Seasons
- ← 20052007 →

= 2006 Formula Nippon Championship =

The 2006 Formula Nippon Championship was the thirty-fourth season of premier Japanese single-seater racing, and the eleventh under the Formula Nippon moniker. It was contested over nine rounds at five venues, with Autopolis returning to the calendar for the first time since 1992, replacing Miné Circuit. 12 teams and 25 drivers competed in the championship.

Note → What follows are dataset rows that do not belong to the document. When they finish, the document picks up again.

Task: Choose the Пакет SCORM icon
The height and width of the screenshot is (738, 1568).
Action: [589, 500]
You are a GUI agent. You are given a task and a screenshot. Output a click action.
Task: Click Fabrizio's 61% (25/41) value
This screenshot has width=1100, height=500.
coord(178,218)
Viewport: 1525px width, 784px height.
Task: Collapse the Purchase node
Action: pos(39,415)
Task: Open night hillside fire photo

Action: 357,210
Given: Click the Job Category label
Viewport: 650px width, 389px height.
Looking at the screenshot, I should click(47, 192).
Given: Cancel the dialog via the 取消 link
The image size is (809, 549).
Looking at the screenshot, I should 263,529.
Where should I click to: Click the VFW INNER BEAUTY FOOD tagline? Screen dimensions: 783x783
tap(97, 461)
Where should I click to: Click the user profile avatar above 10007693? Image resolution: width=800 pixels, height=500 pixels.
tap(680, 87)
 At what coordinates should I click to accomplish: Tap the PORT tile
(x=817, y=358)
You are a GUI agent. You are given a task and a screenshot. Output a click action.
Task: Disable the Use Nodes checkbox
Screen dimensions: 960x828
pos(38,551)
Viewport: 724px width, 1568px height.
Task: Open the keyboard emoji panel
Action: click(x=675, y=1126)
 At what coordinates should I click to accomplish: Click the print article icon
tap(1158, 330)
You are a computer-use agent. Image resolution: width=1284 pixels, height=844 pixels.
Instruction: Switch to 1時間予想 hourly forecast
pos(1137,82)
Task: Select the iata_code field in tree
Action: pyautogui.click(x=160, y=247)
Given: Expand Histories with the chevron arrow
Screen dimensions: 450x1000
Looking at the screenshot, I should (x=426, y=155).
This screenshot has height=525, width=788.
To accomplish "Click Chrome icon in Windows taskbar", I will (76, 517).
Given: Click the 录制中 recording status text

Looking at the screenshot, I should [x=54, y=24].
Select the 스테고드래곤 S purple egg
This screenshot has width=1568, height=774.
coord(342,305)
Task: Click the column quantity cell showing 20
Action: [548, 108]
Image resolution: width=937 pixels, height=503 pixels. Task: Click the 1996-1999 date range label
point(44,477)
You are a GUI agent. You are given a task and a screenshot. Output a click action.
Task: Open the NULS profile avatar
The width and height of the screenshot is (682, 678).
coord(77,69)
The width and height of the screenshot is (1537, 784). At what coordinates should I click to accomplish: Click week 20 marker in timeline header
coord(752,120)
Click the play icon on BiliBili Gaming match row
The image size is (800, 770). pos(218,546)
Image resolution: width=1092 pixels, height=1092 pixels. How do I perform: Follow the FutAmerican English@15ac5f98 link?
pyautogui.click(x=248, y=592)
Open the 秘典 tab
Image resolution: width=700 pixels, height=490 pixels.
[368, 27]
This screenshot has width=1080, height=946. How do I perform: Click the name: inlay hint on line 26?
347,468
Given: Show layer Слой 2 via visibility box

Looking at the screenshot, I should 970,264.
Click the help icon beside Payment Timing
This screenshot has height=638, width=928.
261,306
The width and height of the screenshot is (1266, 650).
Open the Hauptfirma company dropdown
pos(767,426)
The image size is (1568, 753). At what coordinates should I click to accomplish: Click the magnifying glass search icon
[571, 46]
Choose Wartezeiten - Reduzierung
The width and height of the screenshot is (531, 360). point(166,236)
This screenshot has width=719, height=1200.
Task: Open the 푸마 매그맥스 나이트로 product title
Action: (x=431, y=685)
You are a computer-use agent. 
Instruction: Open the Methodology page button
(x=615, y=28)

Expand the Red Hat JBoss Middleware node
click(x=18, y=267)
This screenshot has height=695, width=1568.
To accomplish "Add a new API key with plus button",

For the first time since 1997, multiple companies supplied engines to Formula Nippon teams, with Toyota and Honda each introducing new three-litre, naturally-aspirated V8 engines derived from their previous offerings in the IndyCar Series. Lola also introduced a new spec chassis, the B06/51 (aka FN06), to replace the previous B03/51 that had served the series since 2003.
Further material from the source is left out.